**Testo di riferimento:**
---

Conversazione con l’economista e direttore della Fondazione Edison, Marco Fortis. La Germania ora è in recessione perché per anni ha fatto la cicala, non capendo fino in fondo che la crisi della sua industria era cominciata prima del Covid. L’Italia ha azzeccato alcune scelte e ha saputo rimettere il made in Italy al centro. Il Pnrr? Quello che conta è realizzarlo
Fa sempre una certa impressione quando si associa la parola recessione alla Germania. Specialmente se chi è sempre stato considerato un problema per la salute e la stabilità dell’Europa, quell’Italia che non faceva mai i compiti a casa, sorpassa a sinistra. L’economia della Germania è scivolata in recessione durante l’inverno, con il Prodotto interno lordo in calo dello 0,3% nei primi tre mesi dell’anno rispetto al trimestre precedente. E questo dopo che la crescita era già caduta in territorio negativo alla fine del 2022.
Gli economisti parlano di recessione tecnica. Ciò non significa, tuttavia, che l’intero anno sia negativo. Grazie soprattutto a un inverno mite in Germania, non si sono verificati gli scenari peggiori, come una carenza di gas, che avrebbe lasciato profonde cicatrici sull’economia. Di contro, l’Italia ha macinato crescita, toccando lo 0,5% nel primo trimestre, anche grazie al passo decisamente svelto, dell’industria. Ce ne è abbastanza per farsi una domanda: che succede? Formiche.net lo ha chiesto a Marco Fortis, economista della Cattolica di Milano e direttore della Fondazione Edison.
“La Germania sta attraversando un periodo difficili, il Pil del primo trimestre del 2023 oggi è ancora inferiore a quello del quarto trimestre del 2019. Questo la dice lunga su una crisi del sistema tedesco, una volta vero motore dell’Europa. Berlino è ancora sotto i livelli pre-pandemia, l’Italia sopra”, mette subito in chiaro Fortis. “Ricordiamoci sempre i problemi dell’industria automobilistica prima del Covid, con la concorrenza cinese e il dieselgate. Molte produzioni tedesche di qualità, si sono dovute fermare, innescando un blocco generalizzato della produzione. Insomma, è un momento lungo, una crisi che viene da lontano. Berlino da locomotiva è diventata l’anello debole, anche vittima della sua stessa austerità, predicata per anni. Perché la gente a un certo punto ha smesso di comprare e dunque di consumare”.
Poi c’è il riscatto italiano. E anche qui Fortis mette a fuoco. “Se in questi anni la Germania si è cullata su rendite e allori, facendo la cicala e beneficiando anche di buoni tassi di cambio che hanno consentito a Berlino di esportare dove voleva, l’Italia batosta dopo batosta alla fine è uscita fuori, cominciando a fare delle riforme, a cominciare da Industria 4.0, che ha permesso alle nostre imprese di investire tantissimo. E poi abbiamo preso le misure con la Cina, cominciando a spingere forte sul made in Italy. Dal punto di vista del Pil, l’Italia ha creato maggiore valore aggiunto rispetto alla Germania, riuscendo a guarire la sua manifattura”, spiega ancora Fortis.

---

**Blocco dati:**
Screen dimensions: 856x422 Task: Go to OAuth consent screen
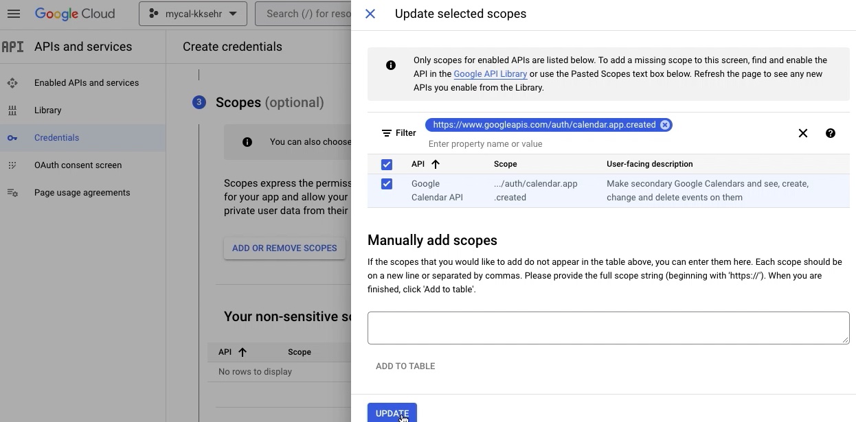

---

**Istruzioni:**
1. Secondo il testo sull'economia tedesca, di quanto è calato il Pil della Germania nei primi tre mesi dell'anno rispetto al trimestre precedente?
2. Trascrivi parola per parola la parte del testo sull'economia tedesca che si apre con le parole contenenti "Conversazione con l’economista" e si chiude con "fine del 2022.".

**Risposte:**
1. Dello 0,3%.

2.
Conversazione con l’economista e direttore della Fondazione Edison, Marco Fortis. La Germania ora è in recessione perché per anni ha fatto la cicala, non capendo fino in fondo che la crisi della sua industria era cominciata prima del Covid. L’Italia ha azzeccato alcune scelte e ha saputo rimettere il made in Italy al centro. Il Pnrr? Quello che conta è realizzarlo
Fa sempre una certa impressione quando si associa la parola recessione alla Germania. Specialmente se chi è sempre stato considerato un problema per la salute e la stabilità dell’Europa, quell’Italia che non faceva mai i compiti a casa, sorpassa a sinistra. L’economia della Germania è scivolata in recessione durante l’inverno, con il Prodotto interno lordo in calo dello 0,3% nei primi tre mesi dell’anno rispetto al trimestre precedente. E questo dopo che la crescita era già caduta in territorio negativo alla fine del 2022.